8:30 a.m.: Yoga in the park with WalkGood L.A.
Ivy Coco Maurice: We start our Sundays off with our yoga experience known as BreatheGood. We’re prepped and ready at Kenneth Hahn park by 8:30 a.m. at the latest every Sunday and we begin our flow at 10 a.m. It lasts an hour.
Sheryl Lee Ralph: What I find so fascinating is that for the past two years, you’ve got young people of color coming to do something so healing and so wonderful together. That’s the sort of thing that they just don’t take enough time to do. Folks doing great things for themselves before the tragedies, before the hurts, but to keep themselves on a great path.
Etienne Maurice: I never thought that I would still be doing WalkGood L.A. It wasn’t until the first year when I realized when we kept going that there was something special about us gathering and us healing in solidarity through yoga classes. But what’s kept me going has been my family. What’s kept me going is that there is a community of young Angelenos that rely on WalkGood so that they can have a great start to their week, and that’s a huge responsibility that I don’t take lightly.
We’re expanding our efforts with WalkGood, and in February we’ll be starting our seasonal film festival for underrepresented filmmakers called FilmGood. We are going to be hosting that once a quarter, so we’re excited.
1:30 p.m.: Time for brunch
SLR: If I’m doing WalkGood, by the time they get back, it’s time to go get brunch at some place like My 2 Cents L.A., Met Him at a Bar or Met Her at a Bar, CJ’s Cafe or right here in the kitchen at home. Etienne still makes the best crepes. Ivy Coco makes the best anything she puts her mind to and Miss Mae, our home engineer, makes the most incredible Jamaican food. People always say to me, “Where do you all go for Jamaican food?” I say, “Ah mi yard! In ah mi kitchen!” Everybody orders whatever it is they want because we love a full table.
EM: When I’m at CJ’s Cafe, I always order the strawberry mango smoothie with the catfish and grits. At My 2 Cents, I normally get their lemonade with catfish, collard greens and their sweet potato hash.
SLR: Brunch can last for hours. I think very often people cheat themselves out of the time to be with family and friends. Don’t make it short time spent together. Use the time.
4:30 p.m.: Off to the movies
EM: If we’re going to the movies, we like going to the Grove. But before that, it was the Beverly Center.
SLR: Oh my gosh, yes!
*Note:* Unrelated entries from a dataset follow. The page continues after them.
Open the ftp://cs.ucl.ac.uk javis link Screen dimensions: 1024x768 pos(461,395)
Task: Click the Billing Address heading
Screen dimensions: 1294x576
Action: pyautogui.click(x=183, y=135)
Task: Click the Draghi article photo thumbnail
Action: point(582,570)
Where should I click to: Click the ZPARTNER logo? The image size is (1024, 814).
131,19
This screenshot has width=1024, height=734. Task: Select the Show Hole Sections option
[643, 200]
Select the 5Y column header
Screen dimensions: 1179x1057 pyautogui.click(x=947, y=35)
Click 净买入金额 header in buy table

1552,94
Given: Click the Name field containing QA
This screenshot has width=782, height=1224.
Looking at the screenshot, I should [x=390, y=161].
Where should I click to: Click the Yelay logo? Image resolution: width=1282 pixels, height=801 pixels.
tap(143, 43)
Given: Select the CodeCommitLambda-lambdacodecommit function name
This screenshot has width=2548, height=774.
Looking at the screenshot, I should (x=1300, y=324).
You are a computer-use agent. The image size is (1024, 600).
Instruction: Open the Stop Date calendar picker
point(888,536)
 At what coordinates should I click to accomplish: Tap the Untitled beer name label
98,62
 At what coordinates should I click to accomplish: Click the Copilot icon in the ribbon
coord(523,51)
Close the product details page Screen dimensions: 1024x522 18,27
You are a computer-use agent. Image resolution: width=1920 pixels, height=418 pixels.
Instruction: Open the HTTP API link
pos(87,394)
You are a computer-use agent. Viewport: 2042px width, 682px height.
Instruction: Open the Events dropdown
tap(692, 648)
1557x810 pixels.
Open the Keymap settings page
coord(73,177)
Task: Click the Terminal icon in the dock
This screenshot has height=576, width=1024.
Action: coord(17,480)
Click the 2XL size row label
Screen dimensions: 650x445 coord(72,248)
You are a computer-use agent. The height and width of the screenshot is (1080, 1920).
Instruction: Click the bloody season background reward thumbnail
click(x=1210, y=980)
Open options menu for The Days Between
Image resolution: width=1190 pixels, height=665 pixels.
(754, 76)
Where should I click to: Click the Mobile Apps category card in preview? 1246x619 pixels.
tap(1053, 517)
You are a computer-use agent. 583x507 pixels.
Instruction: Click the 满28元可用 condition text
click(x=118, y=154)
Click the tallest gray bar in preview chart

That’s where we would get a good shop on.
EM: The Beverly Center was like the place. I remember when Mommy was on “Moesha,” she would always bump into her castmates at the Beverly Center, like we’d always see Brandy and Marcus T. Paulk. I remember that was really, really fun.
6:30 p.m.: Channel Marlon Brando while getting ice cream
SLR: We love finding great places in L.A. for ice cream. Love it! We like going to Mashti Malone’s. It’s so interesting because it’s one of those places that’s got such great ice cream, and I’m like, “You mean to tell me not everybody knows about this place?”
ICM: A lot of people don’t know about Mashti Malone’s and the legacy that it has. It’s been family-owned for years.
SLR: You can get things like lavender ice cream.
ICM: And ask for the ice chips on top! They’re so good.
EM: I love their mango ice cream, their raspberry sorbet and their waffle cones. And I just like the fact that it was a delicacy that Marlon Brando used to frequent and so when I go there, I like to feel the spirit of one of the greatest actors of all time.
7 p.m.: Wind down
SLM: Around this time usually, I’ve got to get ready for work. I’ve got 5 a.m. calls, which means that I’ve got to be in bed by 8 p.m. or 8:30 p.m. Anything after that, I get sort of messed up.
EM: I go home after ice cream and then I’ll probably be watching “Reasonable Doubt.”
ICM: Honestly I’m doing nothing. I’m just like chillin’ and lying in bed, probably on my phone.